◆ Teks Dokumen
+===+

Setelah itu baru proses pengerjaan. Dalam proses ini hari atau waktu pengerjaan memerankan waktu yang juga krusial. Biasanya, pengerjaan akan menyesuaikan dengan hari-hari yang dianggap baik menurut perhitungan primbon--untuk kasus keris Jawa.
Proses awal pembuatan keris adalah dengan mbesut (membakar) dan menempa besi bahan keris. Tujuan pekerjaan ini adalah menghasilkan besi bahan murni yang disebut wesi wasuhan. Wesi wasuhan adalah besi yang sudah dimurnikan dari unsur karat, kotoran, ataupun mineral lainnya dengan proses bakar, tempa, ulur, lipat, rekat, bakar dan seterusnya berulang kali.
Setelah itu, besi akan disatukan dengan bahan pamor yang berasal dari bahan meteorit dengan cara menjepit kepingan pamor di antara besi. Kemudian, besi dan pamor dibakar dan ditempa berulang kali. Keris berkualitas sederhana, setidaknya membutuhkan sebanyak 128 lapisan. Sedangkan untuk menciptakan keris berkualitas baik dibutuhkan hingga ribuan lapisan. Baru setelah itu, untuk mendapat ketajamanan yang baik, disisipkan lapisan baja di tengahnya.
Baca Juga: Sebilah Keris yang Meruntuhkan Kerajaan Singasari
Selama tahap penempaan ini, seorang empu umumnya dibantu oleh dua atau tiga orang pembantunya, yang disebut sebagai panjak. Sang panjak inilah yang bertugas memanaskan dan membantu menempa keris dibawah arahan sang empu.
Setelah penempaan, tahap berikutnya adalah membentuk bilah apakah berlekuk atau lurus. Apabila menghendaki bilah keris yang memakai luk, maka proses pembuatan luk dilakukan dengan proses pemijaran dan ditempa memakai palu panimbal.
Proses terakhir dari pembuatan keris adalah penyepuhan atau pendinginan. Penyepuhan dilakukan dengan memasukkan bilah ke dalam campuran belerang, garam dan perasan jeruk nipis (disebut kamalan) atau bisa juga dicelupkan ke dalam cairan air, air garam, atau minyak kelapa. Tujuannya untuk mendapatkan besi yang kuat dan keras.
Tindakan penyepuhan harus dilakukan dengan hati-hati karena bila salah dapat membuat bilah keris retak. Ini salah satu proses yang dikerjakan sendiri oleh sang empu. Kegagalan dalam proses penyempuhan berarti harus mengulang dari awal lagi.
Setelah itu, untuk mempercantik dilakukan proses marangi atau memunculkan pola pamor. Caranya adalah dengan memoleskan warangan, cairan arsenikum yang sudah dicampur dengan air jeruk nipis. Hal ini membuat keris menjadi nampak estetis, lebih menarik dan bernilai.

+===+

◆ Cuplikan Catatan

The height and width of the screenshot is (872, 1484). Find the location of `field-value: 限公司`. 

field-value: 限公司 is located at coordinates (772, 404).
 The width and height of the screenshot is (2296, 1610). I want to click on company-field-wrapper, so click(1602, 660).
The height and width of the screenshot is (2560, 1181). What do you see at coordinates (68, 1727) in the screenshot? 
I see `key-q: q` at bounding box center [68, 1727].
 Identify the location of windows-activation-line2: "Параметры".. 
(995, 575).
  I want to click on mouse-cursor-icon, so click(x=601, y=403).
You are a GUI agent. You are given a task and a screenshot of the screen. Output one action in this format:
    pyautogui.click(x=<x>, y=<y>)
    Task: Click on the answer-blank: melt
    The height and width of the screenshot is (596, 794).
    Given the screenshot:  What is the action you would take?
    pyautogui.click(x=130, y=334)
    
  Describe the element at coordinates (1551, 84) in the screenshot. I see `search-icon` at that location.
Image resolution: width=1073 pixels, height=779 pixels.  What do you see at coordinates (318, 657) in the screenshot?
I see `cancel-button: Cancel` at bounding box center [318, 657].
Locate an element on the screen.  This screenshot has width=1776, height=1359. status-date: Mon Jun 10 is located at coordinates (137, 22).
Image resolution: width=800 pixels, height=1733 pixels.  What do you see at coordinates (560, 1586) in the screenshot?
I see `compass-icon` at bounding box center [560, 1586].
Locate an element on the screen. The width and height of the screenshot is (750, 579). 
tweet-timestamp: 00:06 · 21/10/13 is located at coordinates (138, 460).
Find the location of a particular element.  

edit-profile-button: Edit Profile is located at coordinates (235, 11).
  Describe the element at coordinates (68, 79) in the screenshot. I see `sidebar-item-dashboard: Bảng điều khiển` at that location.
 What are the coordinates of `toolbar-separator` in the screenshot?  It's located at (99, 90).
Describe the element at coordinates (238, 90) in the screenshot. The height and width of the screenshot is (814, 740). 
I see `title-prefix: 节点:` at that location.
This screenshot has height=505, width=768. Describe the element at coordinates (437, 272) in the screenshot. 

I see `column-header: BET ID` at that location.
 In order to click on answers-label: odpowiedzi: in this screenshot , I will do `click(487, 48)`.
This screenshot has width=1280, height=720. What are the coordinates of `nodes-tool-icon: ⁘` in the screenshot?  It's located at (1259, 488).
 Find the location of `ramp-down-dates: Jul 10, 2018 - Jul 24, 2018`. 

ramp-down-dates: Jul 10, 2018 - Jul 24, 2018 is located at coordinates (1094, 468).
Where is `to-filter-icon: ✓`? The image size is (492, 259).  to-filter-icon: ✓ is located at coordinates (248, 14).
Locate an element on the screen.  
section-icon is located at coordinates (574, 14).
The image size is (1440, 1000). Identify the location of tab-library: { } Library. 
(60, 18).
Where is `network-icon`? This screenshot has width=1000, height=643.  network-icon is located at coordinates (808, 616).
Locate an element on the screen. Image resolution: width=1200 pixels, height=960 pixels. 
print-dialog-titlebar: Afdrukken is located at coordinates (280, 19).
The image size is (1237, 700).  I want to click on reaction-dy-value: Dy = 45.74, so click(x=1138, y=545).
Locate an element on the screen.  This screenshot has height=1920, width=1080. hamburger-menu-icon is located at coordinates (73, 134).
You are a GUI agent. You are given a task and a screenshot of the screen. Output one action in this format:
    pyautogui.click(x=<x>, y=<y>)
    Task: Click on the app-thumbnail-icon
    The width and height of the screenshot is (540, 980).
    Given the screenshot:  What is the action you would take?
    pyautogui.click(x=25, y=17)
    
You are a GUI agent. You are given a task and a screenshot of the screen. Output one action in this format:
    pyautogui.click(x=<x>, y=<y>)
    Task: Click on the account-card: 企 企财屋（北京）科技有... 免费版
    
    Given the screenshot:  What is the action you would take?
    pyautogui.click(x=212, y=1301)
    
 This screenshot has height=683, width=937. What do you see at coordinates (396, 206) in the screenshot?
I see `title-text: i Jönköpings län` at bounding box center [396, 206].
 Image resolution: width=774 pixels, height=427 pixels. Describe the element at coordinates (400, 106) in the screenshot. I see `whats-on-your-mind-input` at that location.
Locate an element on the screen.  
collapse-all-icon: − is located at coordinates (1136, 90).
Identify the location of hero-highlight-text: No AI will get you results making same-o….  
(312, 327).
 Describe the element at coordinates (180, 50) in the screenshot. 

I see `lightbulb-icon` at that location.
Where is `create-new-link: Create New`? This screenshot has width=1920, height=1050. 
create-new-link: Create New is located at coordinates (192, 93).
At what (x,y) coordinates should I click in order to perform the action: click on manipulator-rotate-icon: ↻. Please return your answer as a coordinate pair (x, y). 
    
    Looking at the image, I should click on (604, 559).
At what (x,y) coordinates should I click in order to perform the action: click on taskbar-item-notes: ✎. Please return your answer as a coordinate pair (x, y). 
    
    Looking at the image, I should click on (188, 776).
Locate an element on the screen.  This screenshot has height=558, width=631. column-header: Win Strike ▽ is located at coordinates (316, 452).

+===+

◆ Pertanyaan Materi
A. Temukan setiap baris dalam catatan yang memuat kata "down", lalu salin baris tersebut.
B. Tolong lanjutkan teks tentang pembuatan keris setelah kalimat terakhirnya.
Catatan ini sama sekali tidak berhubungan dengan teks tentang pembuatan keris.

◆ Jawaban Soal
A.
 Find the location of `ramp-down-dates: Jul 10, 2018 - Jul 24, 2018`. 
ramp-down-dates: Jul 10, 2018 - Jul 24, 2018 is located at coordinates (1094, 468).

B.
Falsafah tingkat tinggi
Seperti disebut di awal, diakuinya keris oleh UNESCO bukan semata-mata karena wujud fisiknya, tapi juga nilai, falsafah, juga ajaran-ajaran luhur yang terkandung di dalamnya. Keris biasanya dibuat dengankedalaman religius, magis, dan mistis. Dalam sebilah keris terdapat ajaran moral dan nilai-nilai falsafah tingkat tinggi.
Menurut Nurhadi Siswanto dalam artikel "Ajaran Moral Keris Jawa", kuatnya nuansa religius keris telah tercermin dalam awal pembuatannya. Proses pembuatan keris diawali dengan sikap dan pemahaman dari sang empu maupun sang pemesan keris bahwa kekuatan yang dimiliki manusia sangatlah terbatas, sehingga dalam upaya mewujudkan keinginan dan harapannya manusia harusnya memohon petunjuk dan keberkahan dari yang maha kuasa.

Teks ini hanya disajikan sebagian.